Wildlife, forest boosted

Funds buy easements north of Sandpoint

A key North Idaho wildlife migration corridor will be protected forever, along with timber harvesting and nonmotorized public access, under a project that was approved by Congress for $3.4 million in federal funding this week.

In the McArthur Lake area between Sandpoint and Bonners Ferry, the project approved under the federal Forest Legacy program will pay for 3,700 acres of permanent conservation easements on forest land owned by Forest Capital Partners.
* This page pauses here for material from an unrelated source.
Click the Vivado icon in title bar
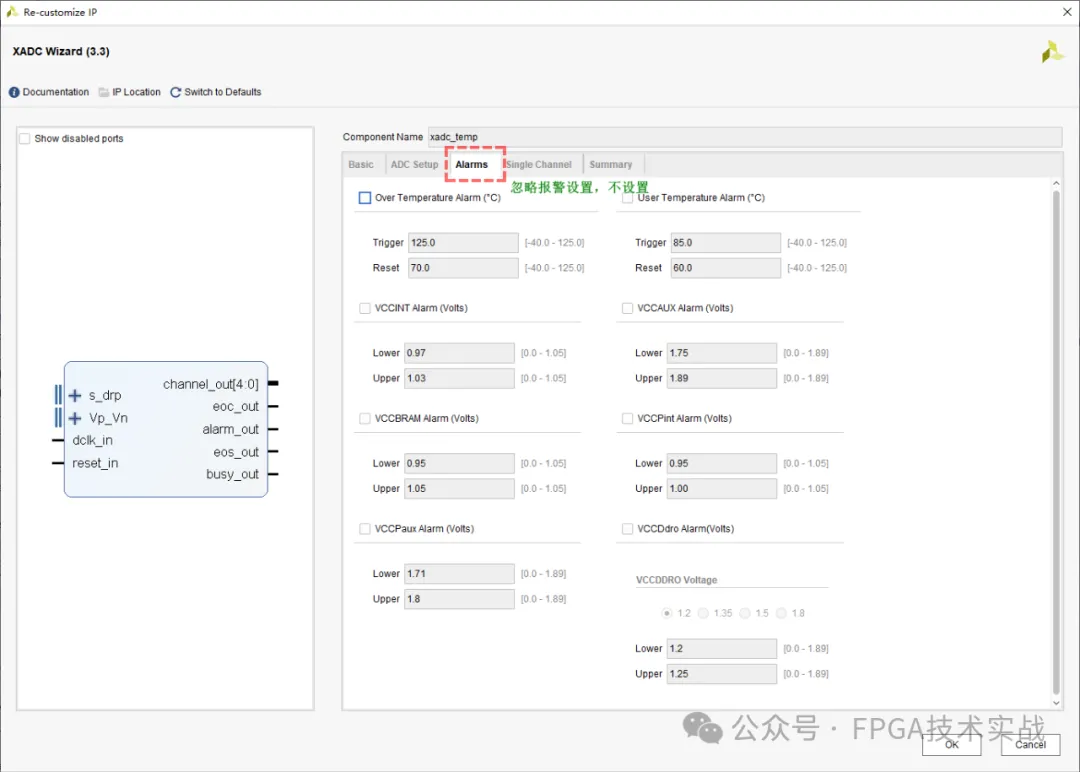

That means the land will never be developed.

“This is important to our community, as the owners of these lands have chosen to keep them as working forests,” said Boundary County Commissioner Dan Dinning.

Kevin Boling, western director of land transactions for Forest Capital Partners, said, “The McArthur Lake project is another example of how a sustainably managed working forest can provide important wildlife habitat and support local communities with jobs and revenues at the same time.”

The Nature Conservancy helped negotiate the agreements, which cover an area that’s used by moose, elk, deer and other wildlife as a passageway between the Selkirk and Cabinet-Yaak mountains.

“The McArthur Lake project is our best and last hope to protect this important big game habitat,” said Robyn Miller, North Idaho conservation manager for the Nature Conservancy. Terms of the easement are still being finalized, but the land will remain open for hunting and nonmotorized public access as well as timber harvesting.

The project competed with others from across the nation for the funding; the president’s budget recommended funding nearly 50 projects, but the funding Congress approved was for 36 of the top projects. The McArthur Lake project easily made the cut; it was ranked third in the nation for funding priority.